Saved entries

---------------

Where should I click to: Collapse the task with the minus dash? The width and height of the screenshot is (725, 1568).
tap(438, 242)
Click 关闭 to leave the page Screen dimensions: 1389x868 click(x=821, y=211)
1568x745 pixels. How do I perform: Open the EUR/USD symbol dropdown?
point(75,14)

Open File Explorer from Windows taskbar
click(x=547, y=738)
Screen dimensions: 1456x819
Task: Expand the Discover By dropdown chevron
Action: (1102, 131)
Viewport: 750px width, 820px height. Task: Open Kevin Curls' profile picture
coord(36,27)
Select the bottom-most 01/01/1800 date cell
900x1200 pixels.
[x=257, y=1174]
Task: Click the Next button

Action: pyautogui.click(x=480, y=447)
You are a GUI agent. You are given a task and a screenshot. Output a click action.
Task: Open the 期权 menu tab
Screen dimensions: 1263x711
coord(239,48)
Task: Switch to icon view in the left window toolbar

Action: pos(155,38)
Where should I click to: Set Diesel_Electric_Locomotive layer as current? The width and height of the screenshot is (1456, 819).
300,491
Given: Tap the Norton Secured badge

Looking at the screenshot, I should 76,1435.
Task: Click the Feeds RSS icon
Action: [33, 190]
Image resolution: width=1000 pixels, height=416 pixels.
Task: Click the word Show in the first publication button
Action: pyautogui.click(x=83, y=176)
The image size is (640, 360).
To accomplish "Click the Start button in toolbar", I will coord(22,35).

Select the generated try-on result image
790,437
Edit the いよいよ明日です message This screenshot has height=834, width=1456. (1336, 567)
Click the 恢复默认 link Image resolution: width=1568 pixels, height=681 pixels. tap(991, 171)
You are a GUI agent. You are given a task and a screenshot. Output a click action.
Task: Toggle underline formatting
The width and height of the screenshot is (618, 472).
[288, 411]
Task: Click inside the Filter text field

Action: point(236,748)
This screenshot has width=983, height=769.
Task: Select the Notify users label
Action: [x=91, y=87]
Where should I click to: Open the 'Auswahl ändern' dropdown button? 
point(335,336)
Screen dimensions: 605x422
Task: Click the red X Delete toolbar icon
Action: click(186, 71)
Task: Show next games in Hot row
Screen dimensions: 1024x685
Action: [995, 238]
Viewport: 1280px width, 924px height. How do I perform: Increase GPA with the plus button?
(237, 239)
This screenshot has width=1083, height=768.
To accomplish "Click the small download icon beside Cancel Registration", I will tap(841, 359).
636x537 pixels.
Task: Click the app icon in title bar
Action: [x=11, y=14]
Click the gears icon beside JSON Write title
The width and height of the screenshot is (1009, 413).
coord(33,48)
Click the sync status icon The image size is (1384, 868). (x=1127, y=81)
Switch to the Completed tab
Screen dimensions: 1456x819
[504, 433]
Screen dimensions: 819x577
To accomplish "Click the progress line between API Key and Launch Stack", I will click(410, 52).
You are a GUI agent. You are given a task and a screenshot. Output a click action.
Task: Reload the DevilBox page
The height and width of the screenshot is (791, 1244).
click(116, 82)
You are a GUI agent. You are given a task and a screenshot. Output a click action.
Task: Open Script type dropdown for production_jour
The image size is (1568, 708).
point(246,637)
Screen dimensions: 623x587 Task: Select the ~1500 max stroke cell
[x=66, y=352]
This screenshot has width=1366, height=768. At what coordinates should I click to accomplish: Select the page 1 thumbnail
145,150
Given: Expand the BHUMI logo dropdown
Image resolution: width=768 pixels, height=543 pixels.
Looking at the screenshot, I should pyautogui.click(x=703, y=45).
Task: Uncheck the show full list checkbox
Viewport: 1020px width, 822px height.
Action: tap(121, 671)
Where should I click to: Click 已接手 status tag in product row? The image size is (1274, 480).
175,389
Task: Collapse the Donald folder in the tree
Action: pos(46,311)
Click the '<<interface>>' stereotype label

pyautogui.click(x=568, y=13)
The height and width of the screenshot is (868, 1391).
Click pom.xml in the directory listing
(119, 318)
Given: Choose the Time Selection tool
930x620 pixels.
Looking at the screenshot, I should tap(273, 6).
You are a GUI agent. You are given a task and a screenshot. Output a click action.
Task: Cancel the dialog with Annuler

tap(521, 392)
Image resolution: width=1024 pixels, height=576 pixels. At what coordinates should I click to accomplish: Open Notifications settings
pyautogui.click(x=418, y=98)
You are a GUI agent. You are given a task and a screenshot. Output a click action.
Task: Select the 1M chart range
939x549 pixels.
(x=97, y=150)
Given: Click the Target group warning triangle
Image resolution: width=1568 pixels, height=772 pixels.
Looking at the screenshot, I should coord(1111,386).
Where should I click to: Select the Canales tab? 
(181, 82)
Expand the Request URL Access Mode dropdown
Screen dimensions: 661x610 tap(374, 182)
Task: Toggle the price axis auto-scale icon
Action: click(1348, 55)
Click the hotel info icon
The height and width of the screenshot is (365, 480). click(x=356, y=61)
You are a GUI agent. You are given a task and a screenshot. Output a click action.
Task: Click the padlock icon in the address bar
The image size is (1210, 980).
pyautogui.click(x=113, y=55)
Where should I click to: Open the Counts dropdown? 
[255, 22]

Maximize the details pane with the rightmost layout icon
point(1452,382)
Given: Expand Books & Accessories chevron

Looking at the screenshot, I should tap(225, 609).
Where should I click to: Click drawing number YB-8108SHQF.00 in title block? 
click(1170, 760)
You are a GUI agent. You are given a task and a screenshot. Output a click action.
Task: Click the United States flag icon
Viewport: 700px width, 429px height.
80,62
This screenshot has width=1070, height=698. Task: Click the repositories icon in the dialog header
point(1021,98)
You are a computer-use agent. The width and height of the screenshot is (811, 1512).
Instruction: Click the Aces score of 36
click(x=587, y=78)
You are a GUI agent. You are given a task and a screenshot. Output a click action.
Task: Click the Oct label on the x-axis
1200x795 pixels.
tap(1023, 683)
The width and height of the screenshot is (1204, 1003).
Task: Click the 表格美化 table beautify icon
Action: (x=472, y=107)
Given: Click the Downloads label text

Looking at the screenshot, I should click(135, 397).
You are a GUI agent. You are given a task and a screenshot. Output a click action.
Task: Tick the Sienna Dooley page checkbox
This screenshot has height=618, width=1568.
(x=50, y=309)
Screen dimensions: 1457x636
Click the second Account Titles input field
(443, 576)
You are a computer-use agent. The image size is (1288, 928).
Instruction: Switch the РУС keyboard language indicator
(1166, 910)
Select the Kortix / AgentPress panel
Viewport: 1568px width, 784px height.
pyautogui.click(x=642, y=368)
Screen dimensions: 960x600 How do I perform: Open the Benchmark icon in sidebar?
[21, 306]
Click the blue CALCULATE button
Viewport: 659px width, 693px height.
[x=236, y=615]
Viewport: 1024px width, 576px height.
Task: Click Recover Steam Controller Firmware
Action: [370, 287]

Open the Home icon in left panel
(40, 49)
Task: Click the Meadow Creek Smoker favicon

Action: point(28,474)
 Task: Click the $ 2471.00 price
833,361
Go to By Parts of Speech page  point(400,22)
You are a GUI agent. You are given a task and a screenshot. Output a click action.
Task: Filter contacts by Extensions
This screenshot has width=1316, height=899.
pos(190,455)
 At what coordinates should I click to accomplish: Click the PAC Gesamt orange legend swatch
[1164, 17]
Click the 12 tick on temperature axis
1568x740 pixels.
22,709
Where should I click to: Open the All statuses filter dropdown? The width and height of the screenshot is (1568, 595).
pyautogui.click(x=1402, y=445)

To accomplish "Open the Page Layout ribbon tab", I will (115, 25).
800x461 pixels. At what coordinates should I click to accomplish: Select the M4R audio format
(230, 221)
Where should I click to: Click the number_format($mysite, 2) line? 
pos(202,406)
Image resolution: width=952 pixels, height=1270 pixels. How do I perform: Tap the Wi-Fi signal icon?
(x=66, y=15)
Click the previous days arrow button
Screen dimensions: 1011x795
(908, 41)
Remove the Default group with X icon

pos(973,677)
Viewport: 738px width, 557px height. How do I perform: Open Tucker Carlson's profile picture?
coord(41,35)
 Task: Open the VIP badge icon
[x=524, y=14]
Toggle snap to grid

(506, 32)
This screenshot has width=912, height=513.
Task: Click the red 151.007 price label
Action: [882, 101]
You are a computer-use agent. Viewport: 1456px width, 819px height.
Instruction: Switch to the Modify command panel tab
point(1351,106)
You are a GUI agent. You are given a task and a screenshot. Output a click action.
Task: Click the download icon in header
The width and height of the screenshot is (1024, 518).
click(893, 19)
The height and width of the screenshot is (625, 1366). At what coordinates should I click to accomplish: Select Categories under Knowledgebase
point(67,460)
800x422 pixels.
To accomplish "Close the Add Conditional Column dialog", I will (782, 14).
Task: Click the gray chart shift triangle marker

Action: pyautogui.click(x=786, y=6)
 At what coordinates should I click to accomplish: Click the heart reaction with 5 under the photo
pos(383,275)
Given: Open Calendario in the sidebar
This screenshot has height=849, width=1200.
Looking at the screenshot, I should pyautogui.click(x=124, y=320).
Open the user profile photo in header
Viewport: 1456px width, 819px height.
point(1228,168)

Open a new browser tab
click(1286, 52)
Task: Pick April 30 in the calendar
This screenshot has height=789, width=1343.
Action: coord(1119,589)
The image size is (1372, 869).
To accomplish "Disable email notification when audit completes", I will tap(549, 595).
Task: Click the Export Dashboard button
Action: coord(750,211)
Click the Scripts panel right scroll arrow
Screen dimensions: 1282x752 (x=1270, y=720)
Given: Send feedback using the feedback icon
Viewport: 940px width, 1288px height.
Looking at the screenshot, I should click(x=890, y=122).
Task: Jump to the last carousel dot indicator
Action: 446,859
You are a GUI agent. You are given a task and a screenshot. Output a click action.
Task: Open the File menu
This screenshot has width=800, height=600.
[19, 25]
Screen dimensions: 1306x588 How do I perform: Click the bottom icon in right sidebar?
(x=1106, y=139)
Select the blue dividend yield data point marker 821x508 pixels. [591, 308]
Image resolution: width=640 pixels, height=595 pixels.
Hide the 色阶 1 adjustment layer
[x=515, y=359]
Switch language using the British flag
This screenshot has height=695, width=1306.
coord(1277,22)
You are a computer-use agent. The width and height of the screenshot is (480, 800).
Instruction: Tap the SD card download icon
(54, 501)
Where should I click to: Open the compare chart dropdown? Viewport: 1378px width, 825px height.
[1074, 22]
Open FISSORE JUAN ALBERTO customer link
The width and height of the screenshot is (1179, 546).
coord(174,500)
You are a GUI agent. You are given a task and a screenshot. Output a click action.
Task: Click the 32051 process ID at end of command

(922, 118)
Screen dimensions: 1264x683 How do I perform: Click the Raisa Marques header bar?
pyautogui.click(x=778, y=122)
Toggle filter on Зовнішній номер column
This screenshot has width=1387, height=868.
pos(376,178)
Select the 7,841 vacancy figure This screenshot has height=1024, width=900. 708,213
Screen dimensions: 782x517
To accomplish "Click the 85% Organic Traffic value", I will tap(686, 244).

---------------

Copy out the rows from the line with "Task: Pick April 30 in the calendar" up to and including the line with "Action: coord(750,211)", replacing "email" with "SMS" and changing nothing else.

## Expected output
Task: Pick April 30 in the calendar
This screenshot has height=789, width=1343.
Action: coord(1119,589)
The image size is (1372, 869).
To accomplish "Disable SMS notification when audit completes", I will tap(549, 595).
Task: Click the Export Dashboard button
Action: coord(750,211)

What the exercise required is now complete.